“Many have encountered horrific circumstances during their journeys here,” explains Romero. “Some have walked through swamps to get here. But even with the calamities they’ve experienced, there is positivity, too. When they get placed in a shelter and have running water and electricity, it is a victory for them. They are very appreciative.”
Since the early 1980s, New York City has had a “right to shelter” in place, meaning that anyone experiencing homelessness can find shelter through the city’s shelter system. This is an obligation The Floating Hospital not only believes in but also has embraced. Since it was founded in 1866 during another historic wave of immigration its singular purpose has been to help and to serve the city’s poorest families.
Although The Floating Hospital continues to be a haven for anyone who needs us, in these unusual circumstances we are facing significant obstacles.

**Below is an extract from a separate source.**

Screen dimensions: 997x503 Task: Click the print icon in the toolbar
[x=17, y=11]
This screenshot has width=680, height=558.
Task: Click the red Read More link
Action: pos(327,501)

Our usual inventory of necessities to help these asylum-seekers has been depleted and the cost of our free patient care has nearly doubled.
In October, New York City’s Homeless Services Department released a report that explains how there are more people living in New York City’s shelters than there have been in decades. The Coalition for the Homeless’ records also reveal that the current level of homelessness has been unparalleled since the early 1980s.
At last count there were 55,036 homeless sleeping in New York City shelters*. New York City Mayor Eric Adams, at a recent press conference, said that the city could see 100,000 new migrants by the end of 2022.
Yet amid these challenges, we are hopeful. “We’ve been receiving donations and recently received a large donation of warm clothes,” said Dr. Meghan Miller, The Floating Hospital’s director of health education.
No matter what is happening, however, the reality is that The Floating Hospital has always been a source of support for those who need help.
“We’ve been providing to migrants and immigrants since 1866,” said Granahan, “and we are treating this situation in the same way we have since then. We are here to help anyone who needs it. That’s been our mantra for 156 years.”